INSTRUCTIONS TO FOLLOW |
Please echo the lines below, from the line with "This screenshot has" to the line with "center [418, 301].", both included, and leave the pictures out of your answer.

EXCERPTED DATA |
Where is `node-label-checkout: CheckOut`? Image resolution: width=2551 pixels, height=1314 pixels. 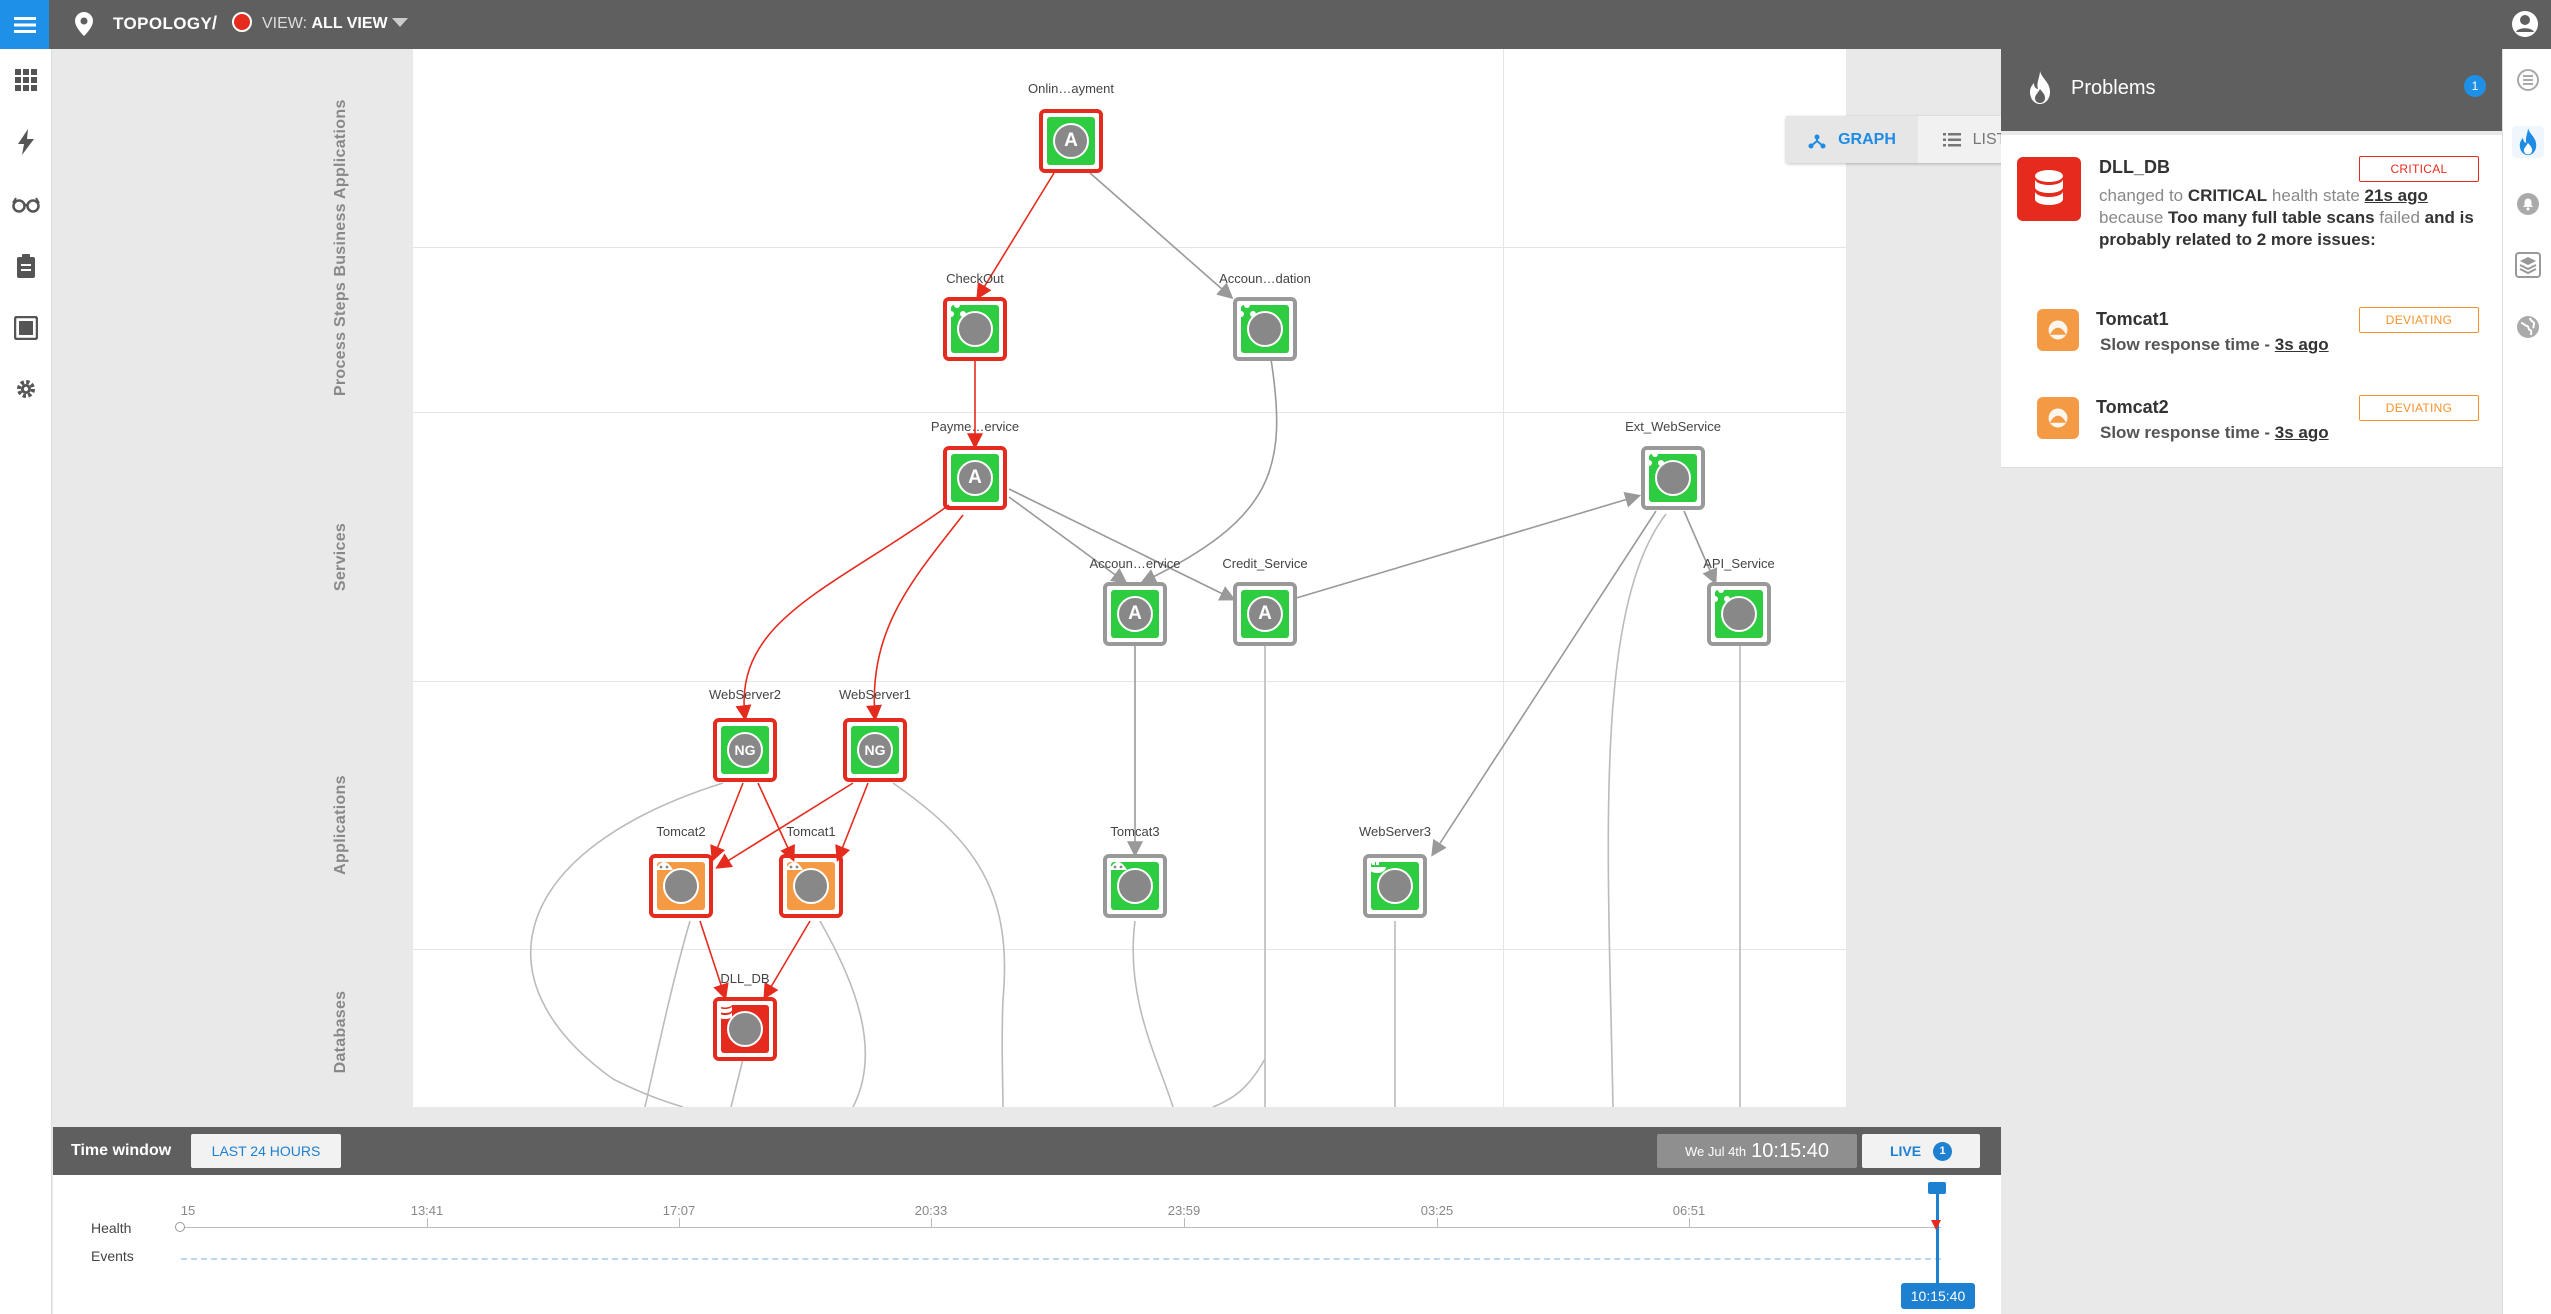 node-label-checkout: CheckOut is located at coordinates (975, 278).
--
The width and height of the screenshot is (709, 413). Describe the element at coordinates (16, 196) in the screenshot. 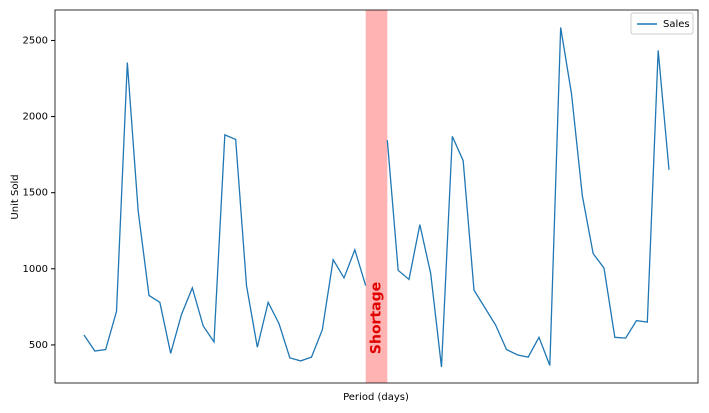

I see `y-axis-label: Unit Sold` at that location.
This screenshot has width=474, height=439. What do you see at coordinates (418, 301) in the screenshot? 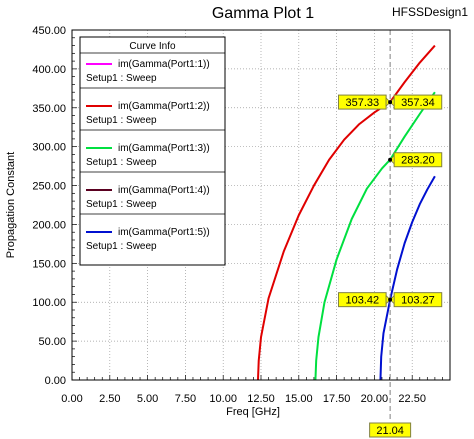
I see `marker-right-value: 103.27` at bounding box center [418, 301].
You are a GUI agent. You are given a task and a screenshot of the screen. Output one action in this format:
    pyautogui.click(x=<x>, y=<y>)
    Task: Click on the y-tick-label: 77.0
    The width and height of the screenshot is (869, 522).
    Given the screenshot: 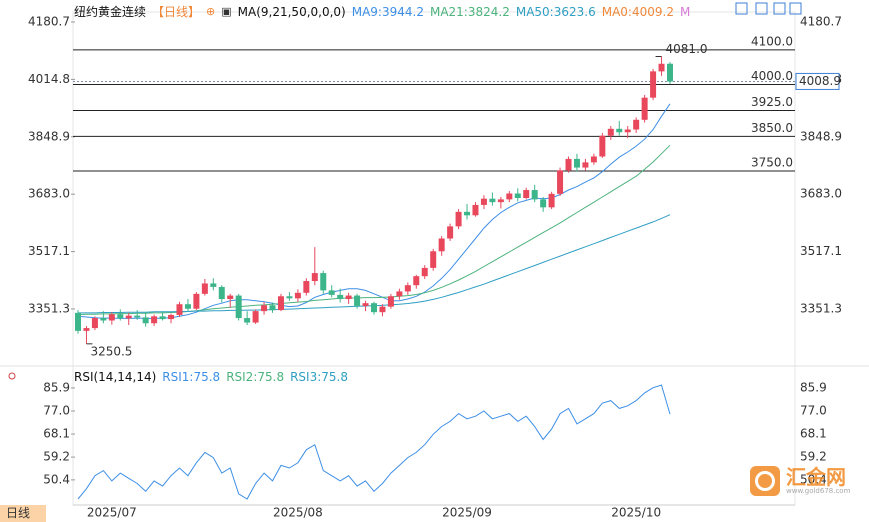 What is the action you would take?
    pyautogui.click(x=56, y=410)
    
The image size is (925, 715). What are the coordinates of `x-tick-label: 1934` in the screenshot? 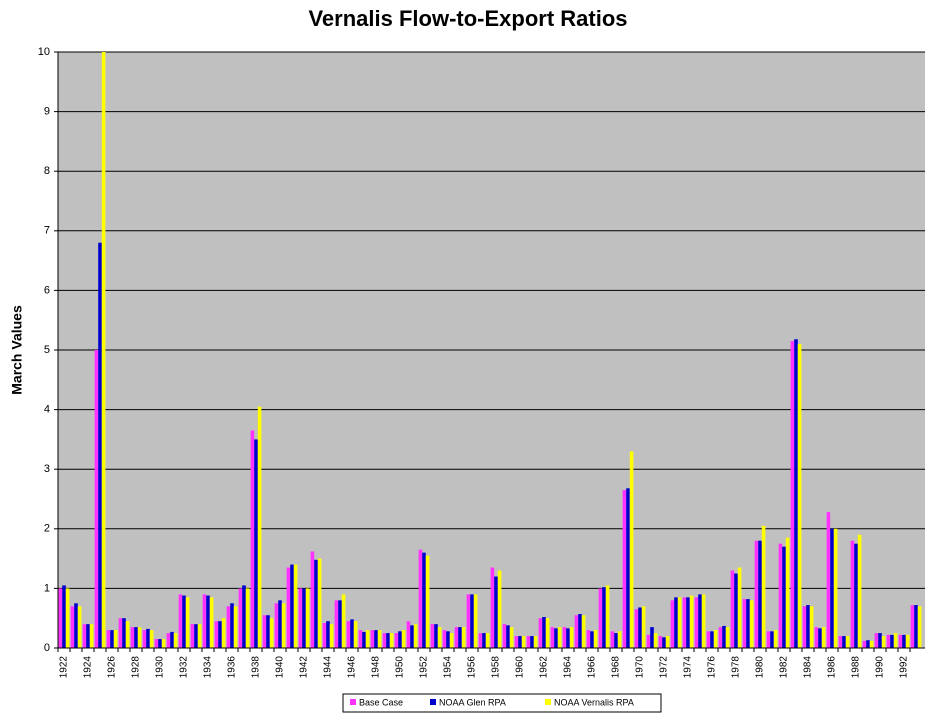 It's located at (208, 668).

WRITTEN SOLUTION |
This screenshot has width=474, height=439. What do you see at coordinates (418, 301) in the screenshot? 
I see `marker-right-value: 103.27` at bounding box center [418, 301].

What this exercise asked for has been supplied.